Ustedes, queridos hermanos y hermanas indígenas, tienen mucho que enseñarnos sobre el significado vital del árbol que, unido a la tierra por las raíces, da oxígeno por medio de las hojas y nos nutre con sus frutos. Y es hermoso ver la simbología del árbol representada en la fisonomía de esta iglesia, donde un tronco une a la tierra un altar sobre el cual Jesús nos reconcilia en la Eucaristía, «acto de amor cósmico» que «une el cielo y la tierra, abraza y penetra todo lo creado» (Carta enc. Laudato si', 236). Este simbolismo litúrgico me recuerda un pasaje estupendo pronunciado por San Juan Pablo II en este país: «Cristo anima el centro mismo de cada cultura, por lo que el cristianismo no sólo comprende a todos los pueblos indígenas, sino que el mismo Cristo, en los miembros de su cuerpo, es indígena» (Liturgia de la Palabra con los indígenas de Canadá, 15 septiembre 1984). Y es Él quien en la cruz reconcilia, vuelve a unir lo que parecía impensable e imperdonable, abraza a todos y a todo. Todos y todo. Los pueblos indígenas atribuyen un fuerte significado cósmico a los puntos cardinales, estos no sólo se conciben como puntos de referencia geográfica sino también como dimensiones que abrazan la realidad en su conjunto e indican el camino para sanarla, representada por la llamada "rueda de la medicina". Este templo hace propia esa simbología de los puntos cardinales y les atribuye un significado cristológico. Jesús, por medio de las extremidades de su cruz, abraza los puntos cardinales y reúne a los pueblos más lejanos, sana y pacifica todo (cf. Ef 2,14). Allí cumple el designio de Dios: "Reconciliar todas las cosas" (cf. Col 1,20).
Hermanos, hermanas, ¿qué significa esto para el que lleva dentro heridas muy dolorosas? Comprendo el cansancio al ver cualquier perspectiva de reconciliación en quien ha sufrido tremendamente a causa de hombres y mujeres que tenían que dar testimonio de vida cristiana. Nada puede borrar la dignidad violada, el mal sufrido, la confianza traicionada. Y tampoco debe borrarse nunca la vergüenza de nosotros creyentes. Pero es necesario empezar de nuevo. Y Jesús no nos propone palabras y buenos propósitos, sino la cruz, ese amor escandaloso que se deja atravesar los pies y las muñecas por los clavos y traspasar la cabeza por las espinas. Esta es la dirección a seguir, mirar juntos a Cristo, el amor traicionado y crucificado por nosotros; ver a Jesús, crucificado en tantos alumnos de las escuelas residenciales. Si queremos reconciliarnos entre nosotros y dentro de nosotros, reconciliarnos con el pasado, con las injusticias sufridas y con la memoria herida, con sucesos traumáticos que ningún consuelo humano puede sanar. Si queremos reconciliarnos realmente, hay que levantar la mirada a Jesús crucificado, hay que obtener la paz en su altar. Porque, precisamente, es en el árbol de la cruz donde el dolor se transforma en amor, la muerte en vida, la decepción en esperanza, el abandono en comunión, la distancia en unidad. La reconciliación no es tanto una obra nuestra, es un regalo, es un don que brota del Crucificado, es la paz que viene del Corazón de Jesús, es una gracia que hay que pedir. La reconciliación es una gracia que hay que pedir.

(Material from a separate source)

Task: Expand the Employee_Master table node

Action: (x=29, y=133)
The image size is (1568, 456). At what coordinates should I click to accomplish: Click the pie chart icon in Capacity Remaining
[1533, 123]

Hay otro aspecto de la reconciliación del que quisiera hablarles. El apóstol Pablo explica que Jesús, por medio de la cruz, nos ha reconciliado en un solo cuerpo (cf. Ef 2,14). ¿De qué cuerpo habla? De la Iglesia, la Iglesia es este cuerpo vivo de reconciliación. Pero, si pensamos en el dolor imborrable experimentado en este lugar por tantas personas en el seno de instituciones eclesiales, solo se experimenta rabia, solo se experimenta vergüenza. Eso sucedió cuando los creyentes se dejaron mundanizar y, más que promover la reconciliación, impusieron su propio modelo cultural. Esta mentalidad, hermanos y hermanas, tarda en morir, incluso desde el punto de vista religioso. De hecho, parecería más conveniente inculcar a Dios en las personas, en lugar de permitir que las personas se acerquen a Dios. Una contradicción. Pero esto no funciona nunca, porque el Señor no obra así, Él no obliga, no sofoca ni oprime; sino que ama, libera y deja libres. Él no sostiene con su Espíritu a quienes someten a los demás, a quienes confunden el Evangelio de la reconciliación con el proselitismo. Porque no se puede anunciar a Dios de un modo contrario a Dios.